# Upper bound $T(n) = 9T(\sqrt[3]{n}) + O(1)$

The problem is this: Use the recursion-tree method to give a good asymptotic upper bound on $$T(n) = 9T(\sqrt[3]n) + \Theta(1).$$ I am able to get the tree started and find a pattern with the sub-problems, but I am having difficulty finding the total cost of the running times throughout the tree. I cannot figure out how to get the number of sub-problems at depth $$i$$ when $$n=1$$. I have a feeling the answer is $$O(\log_3 n)$$, but I cannot verify that at the moment. Any help would be appreciated.

The recurrence can be written as $$T(n) = 9T(\sqrt[3]n) + C,$$ where $$C$$ is some constant, since any constant will always be treated as 1 asymptotically. My recursion tree is explained by each level below:

Level 0: This is the constant $$C$$

Level 1: $$T(\sqrt[3]n)$$ is written 9 times which represent the sub-problems of $$C$$. This adds up to $$9C\sqrt[3]n$$.

Level 2: Each of the 9 sub-problems from level 1 gets divided into 9 more sub-problems, which are each written as $$T(\sqrt[9]n)$$. All of these add up to $$81C\sqrt[9]n$$.
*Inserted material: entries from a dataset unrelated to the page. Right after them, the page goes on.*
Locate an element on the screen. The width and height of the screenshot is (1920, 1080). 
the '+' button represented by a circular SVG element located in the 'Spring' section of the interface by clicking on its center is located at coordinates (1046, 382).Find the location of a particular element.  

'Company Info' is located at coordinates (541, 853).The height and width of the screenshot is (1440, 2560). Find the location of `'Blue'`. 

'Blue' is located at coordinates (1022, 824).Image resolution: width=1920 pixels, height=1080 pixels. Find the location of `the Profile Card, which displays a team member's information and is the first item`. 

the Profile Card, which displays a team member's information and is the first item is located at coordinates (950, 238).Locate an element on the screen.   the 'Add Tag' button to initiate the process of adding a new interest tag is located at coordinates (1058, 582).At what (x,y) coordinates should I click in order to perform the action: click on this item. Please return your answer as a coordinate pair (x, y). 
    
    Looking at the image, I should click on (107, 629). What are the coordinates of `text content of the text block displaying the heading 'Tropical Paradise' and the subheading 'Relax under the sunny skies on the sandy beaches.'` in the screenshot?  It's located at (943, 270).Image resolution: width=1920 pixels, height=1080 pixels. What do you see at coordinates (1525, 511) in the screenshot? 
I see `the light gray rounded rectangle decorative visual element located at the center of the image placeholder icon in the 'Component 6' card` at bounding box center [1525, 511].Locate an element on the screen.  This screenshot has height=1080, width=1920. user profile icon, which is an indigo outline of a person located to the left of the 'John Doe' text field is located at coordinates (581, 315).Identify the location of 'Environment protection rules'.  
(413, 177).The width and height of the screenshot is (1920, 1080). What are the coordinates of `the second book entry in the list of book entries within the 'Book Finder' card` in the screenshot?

Sub-Problem Sizes and Nodes: The number of nodes at depth $$i$$ is $$9^i$$. We know that the sub-problem size for a node at depth $$i$$ is $$n^{1/3^i}$$. The problem size hits $$n=1$$ when this size equals 1. Solving for $$i$$ yields:

$$(n^{1/3^i})^{3i} = 1^{3i} n = 1^{3i}.$$

This results in $$n$$ being 1 which doesn't give a logarithmic form!

• Welcome to Computer Science! Note that you can use LaTeX here to typeset mathematics in a more readable way. See here for a short introduction. – Evil Jun 21 '19 at 1:27

Define $$S(n) = T(2^n)$$. The main observation is that $$\sqrt[3]{2^n} = 2^{n/3}$$, and so $$S(n) = 9S(n/3) + O(1).$$ The solution is $$S(n) = \Theta(n^2)$$, and so $$T(n) = S(\log n) = \Theta(\log^2 n).$$
You can also open the recurrence directly, obtaining $$T(n) \propto 1 + 9n^{1/3} + 9^2 n^{1/3^2} + 9^3 n^{1/3^3} + \cdots.$$ The general term is $$9^i n^{1/3^i}$$. The recurrence will terminate when $$n^{1/3^i} \approx 1$$, which happens when $$3^i \approx \log n$$, that is, when $$i \approx \log_3 \log n$$. For this value of $$i$$, $$9^i = 3^{2\log_3 \log n} = \log^2 n.$$ This is the value of the bottom level of the tree. The contribution of the other levels is negligible in comparison, which is something you have to prove by calculation.